É realmente difícil ultrapassar essa penumbra. A dificuldade maior encontra-se na prova, quase impossível em algumas situações. José Cretella Júnior assevera terem os indícios papel relevante na constatação do desvio de finalidade, principalmente:
"quando se sabe quão difícil é encontrar prova, absolutamente irrefutável, que comprometa o editor do ato, autoridade administrativa, regra geral, esclarecida, astuta para incriminar-se, deixando vestígios, mesmo leves, de sua intenção distorcida" (Cretella Júnior, 1978, p. 106).
Essa é a razão por que, sem a efetiva prova do desvio praticado, a esperança deve alojar-se na mudança de mentalidade e na convicção sobre o que seja realmente bem comum e interesse público. Como bem expressa o doutrinador italiano, Jean Rivero, citado pelo Ministro José Augusto Delgado, "violar a moralidade e a finalidade administrativas, é violar o próprio fim legal".(José Delgado, 2001)

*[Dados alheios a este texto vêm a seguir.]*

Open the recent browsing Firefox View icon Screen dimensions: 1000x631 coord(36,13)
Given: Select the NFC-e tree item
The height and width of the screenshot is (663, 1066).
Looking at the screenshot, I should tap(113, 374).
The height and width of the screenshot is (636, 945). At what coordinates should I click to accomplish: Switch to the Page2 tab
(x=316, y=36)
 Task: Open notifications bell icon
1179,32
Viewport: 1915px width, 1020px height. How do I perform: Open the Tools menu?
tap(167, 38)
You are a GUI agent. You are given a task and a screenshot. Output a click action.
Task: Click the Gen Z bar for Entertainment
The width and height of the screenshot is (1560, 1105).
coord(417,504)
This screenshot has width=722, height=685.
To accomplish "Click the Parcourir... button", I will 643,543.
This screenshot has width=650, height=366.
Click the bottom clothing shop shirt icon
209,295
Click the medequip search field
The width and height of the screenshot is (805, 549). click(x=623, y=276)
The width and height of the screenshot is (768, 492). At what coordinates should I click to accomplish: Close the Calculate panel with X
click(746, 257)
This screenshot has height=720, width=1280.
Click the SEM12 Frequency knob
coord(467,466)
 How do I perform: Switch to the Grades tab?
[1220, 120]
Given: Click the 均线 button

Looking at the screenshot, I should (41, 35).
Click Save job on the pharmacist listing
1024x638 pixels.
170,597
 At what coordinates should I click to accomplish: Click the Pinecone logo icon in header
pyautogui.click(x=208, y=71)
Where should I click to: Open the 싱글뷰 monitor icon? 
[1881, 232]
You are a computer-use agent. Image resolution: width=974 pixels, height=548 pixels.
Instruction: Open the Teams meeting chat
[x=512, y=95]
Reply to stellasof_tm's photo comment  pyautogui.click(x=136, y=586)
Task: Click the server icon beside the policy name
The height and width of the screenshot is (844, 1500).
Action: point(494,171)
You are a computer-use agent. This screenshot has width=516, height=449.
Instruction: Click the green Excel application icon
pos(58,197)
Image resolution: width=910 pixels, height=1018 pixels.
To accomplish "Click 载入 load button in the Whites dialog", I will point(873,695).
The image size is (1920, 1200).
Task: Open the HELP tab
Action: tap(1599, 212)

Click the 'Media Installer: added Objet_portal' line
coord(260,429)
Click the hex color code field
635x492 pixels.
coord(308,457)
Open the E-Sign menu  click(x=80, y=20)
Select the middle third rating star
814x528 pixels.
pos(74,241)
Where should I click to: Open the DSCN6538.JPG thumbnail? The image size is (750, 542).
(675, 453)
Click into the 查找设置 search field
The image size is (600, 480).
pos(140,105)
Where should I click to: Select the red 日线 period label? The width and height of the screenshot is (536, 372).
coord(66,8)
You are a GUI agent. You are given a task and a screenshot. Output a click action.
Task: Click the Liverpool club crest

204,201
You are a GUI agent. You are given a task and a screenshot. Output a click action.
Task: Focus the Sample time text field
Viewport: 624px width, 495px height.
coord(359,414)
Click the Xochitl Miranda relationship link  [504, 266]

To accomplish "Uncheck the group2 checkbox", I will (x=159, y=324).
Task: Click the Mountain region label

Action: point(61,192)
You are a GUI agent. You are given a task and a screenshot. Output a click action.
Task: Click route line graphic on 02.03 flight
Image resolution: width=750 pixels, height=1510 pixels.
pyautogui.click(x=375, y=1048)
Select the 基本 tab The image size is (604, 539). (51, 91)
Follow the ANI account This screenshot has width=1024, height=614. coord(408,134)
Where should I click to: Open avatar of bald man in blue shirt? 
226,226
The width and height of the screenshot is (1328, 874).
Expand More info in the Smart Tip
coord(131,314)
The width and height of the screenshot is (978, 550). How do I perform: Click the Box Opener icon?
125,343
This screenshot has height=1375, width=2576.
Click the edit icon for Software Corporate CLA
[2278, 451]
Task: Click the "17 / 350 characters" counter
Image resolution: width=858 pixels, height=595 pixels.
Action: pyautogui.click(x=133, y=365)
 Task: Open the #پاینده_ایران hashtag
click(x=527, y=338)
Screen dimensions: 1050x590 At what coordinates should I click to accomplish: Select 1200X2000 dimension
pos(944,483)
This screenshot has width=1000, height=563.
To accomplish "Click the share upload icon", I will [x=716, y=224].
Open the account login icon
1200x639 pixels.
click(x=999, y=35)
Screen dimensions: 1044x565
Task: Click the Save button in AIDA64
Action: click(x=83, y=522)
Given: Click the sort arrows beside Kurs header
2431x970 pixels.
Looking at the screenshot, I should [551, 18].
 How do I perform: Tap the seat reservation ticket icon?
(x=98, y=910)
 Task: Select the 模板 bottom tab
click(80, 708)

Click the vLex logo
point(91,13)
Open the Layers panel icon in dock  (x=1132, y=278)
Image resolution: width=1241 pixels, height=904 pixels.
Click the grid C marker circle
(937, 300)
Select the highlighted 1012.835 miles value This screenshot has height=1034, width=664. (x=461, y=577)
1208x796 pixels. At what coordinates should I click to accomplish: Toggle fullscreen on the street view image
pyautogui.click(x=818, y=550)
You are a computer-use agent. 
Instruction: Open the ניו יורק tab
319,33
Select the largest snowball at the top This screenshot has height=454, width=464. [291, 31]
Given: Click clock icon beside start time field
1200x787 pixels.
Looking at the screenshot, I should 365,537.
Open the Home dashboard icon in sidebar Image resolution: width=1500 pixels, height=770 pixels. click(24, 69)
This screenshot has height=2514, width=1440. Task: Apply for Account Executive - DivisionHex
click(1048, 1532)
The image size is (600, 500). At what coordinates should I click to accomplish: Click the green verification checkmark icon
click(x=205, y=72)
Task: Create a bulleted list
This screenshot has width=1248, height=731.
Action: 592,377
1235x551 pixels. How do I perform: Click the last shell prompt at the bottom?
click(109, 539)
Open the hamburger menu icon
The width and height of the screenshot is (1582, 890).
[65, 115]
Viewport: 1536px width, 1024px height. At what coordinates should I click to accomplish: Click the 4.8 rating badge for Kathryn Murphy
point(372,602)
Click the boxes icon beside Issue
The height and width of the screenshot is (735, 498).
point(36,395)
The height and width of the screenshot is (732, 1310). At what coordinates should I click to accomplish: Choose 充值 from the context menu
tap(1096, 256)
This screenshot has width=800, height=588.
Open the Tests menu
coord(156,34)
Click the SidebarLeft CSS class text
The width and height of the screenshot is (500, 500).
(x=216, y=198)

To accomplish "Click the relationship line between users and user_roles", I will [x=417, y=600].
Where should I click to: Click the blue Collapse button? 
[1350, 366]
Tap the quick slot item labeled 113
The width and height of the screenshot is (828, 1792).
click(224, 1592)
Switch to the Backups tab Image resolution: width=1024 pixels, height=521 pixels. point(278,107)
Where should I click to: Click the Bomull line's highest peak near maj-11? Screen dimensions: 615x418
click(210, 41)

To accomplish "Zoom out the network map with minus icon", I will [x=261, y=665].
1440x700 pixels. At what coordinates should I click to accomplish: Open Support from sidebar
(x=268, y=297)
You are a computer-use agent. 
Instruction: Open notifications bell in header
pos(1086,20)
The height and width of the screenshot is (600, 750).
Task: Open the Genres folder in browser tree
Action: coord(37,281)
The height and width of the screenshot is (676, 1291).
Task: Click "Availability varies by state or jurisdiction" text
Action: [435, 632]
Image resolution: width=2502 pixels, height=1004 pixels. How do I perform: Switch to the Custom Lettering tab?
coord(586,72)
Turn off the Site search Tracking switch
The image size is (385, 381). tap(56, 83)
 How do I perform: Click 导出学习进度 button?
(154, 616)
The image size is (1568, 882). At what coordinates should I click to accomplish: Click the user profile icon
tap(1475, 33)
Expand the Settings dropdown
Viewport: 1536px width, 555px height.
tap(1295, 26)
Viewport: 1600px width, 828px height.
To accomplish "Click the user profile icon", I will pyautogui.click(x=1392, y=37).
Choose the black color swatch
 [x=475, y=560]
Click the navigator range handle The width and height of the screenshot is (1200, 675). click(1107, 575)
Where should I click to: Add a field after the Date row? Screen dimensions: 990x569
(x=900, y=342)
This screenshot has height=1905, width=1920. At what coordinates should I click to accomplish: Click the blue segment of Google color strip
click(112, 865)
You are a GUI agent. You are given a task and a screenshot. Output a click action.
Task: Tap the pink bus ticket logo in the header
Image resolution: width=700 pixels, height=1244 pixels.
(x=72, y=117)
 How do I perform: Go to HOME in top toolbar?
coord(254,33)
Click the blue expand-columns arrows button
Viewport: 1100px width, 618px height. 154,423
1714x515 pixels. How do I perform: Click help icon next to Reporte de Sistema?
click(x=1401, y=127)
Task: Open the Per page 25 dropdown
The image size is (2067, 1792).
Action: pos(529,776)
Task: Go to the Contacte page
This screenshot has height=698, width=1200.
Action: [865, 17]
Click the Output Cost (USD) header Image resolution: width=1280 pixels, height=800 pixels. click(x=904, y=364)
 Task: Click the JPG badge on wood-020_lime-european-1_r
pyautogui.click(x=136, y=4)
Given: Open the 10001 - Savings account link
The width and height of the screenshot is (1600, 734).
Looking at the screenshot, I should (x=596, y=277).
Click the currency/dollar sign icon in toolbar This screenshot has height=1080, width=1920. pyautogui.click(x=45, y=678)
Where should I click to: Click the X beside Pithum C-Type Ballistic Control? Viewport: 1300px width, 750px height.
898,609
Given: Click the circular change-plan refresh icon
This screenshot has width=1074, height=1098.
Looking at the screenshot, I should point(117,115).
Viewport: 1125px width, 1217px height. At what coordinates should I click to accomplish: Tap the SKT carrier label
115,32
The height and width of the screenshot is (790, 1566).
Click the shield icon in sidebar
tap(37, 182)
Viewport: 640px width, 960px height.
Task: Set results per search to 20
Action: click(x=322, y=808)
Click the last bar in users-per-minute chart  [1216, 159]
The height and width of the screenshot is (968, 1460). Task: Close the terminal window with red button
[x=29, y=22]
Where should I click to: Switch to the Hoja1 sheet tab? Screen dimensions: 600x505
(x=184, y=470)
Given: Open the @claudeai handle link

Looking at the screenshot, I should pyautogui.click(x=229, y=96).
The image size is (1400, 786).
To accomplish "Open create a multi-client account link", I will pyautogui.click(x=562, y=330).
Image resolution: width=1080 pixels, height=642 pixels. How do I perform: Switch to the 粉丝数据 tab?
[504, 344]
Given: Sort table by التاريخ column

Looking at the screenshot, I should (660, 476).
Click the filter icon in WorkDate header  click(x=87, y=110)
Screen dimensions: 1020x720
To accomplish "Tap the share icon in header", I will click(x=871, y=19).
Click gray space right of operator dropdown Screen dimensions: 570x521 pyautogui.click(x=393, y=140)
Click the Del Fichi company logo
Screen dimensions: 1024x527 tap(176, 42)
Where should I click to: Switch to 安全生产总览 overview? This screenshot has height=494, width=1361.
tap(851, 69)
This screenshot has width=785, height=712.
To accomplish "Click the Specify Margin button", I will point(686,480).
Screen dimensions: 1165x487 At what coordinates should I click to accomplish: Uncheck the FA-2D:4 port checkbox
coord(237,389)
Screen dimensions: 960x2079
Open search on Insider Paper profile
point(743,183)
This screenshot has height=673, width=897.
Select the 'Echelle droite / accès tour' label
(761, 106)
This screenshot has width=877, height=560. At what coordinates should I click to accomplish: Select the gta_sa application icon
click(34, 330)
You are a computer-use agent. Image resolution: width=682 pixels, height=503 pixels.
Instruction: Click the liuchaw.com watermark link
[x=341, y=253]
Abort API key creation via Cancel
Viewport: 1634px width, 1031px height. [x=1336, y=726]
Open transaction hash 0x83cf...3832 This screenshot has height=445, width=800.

Verifica-se que em muitos casos nos quais o administrador vê configurada a inexigibilidade de licitação, deixa-se de observar o que dispõe o art. 25, § 2º da lei 8.666/93, no que se refere ao superfaturamento. Nestas situações, tanto o agente público quanto o fornecedor poderão ser responsabilizados pelos danos à Fazenda Pública. É por esse motivo que o art. 26 exige, de forma expressa, em seu inciso III, que haja justificativa em relação ao valor do contrato.
Infelizmente, alguns administradores ainda não tomaram consciência da necessidade de bem dispor do erário, sendo o superfaturamento uma prática constante, conforme se observa em denúncias diárias veiculadas na imprensa. Sobre o assunto, o Professor Marçal Justen Filho assim leciona: "‘Superfaturamento’ também pode ser interpretado como elevação arbitrária do valor do contrato, tendo em vista os valores praticados pelo próprio contratado em negociações com terceiros".(Justem Filho, 2000, p.268) No entanto, nem sempre contratação direta é sinônimo de superfaturamento. "Somente se caracteriza a reprovabilidade quando ocorrer uma elevação arbitrária de preços, retratando o aproveitamento da oportunidade propiciada pela contratação direta". (idem, ibidem)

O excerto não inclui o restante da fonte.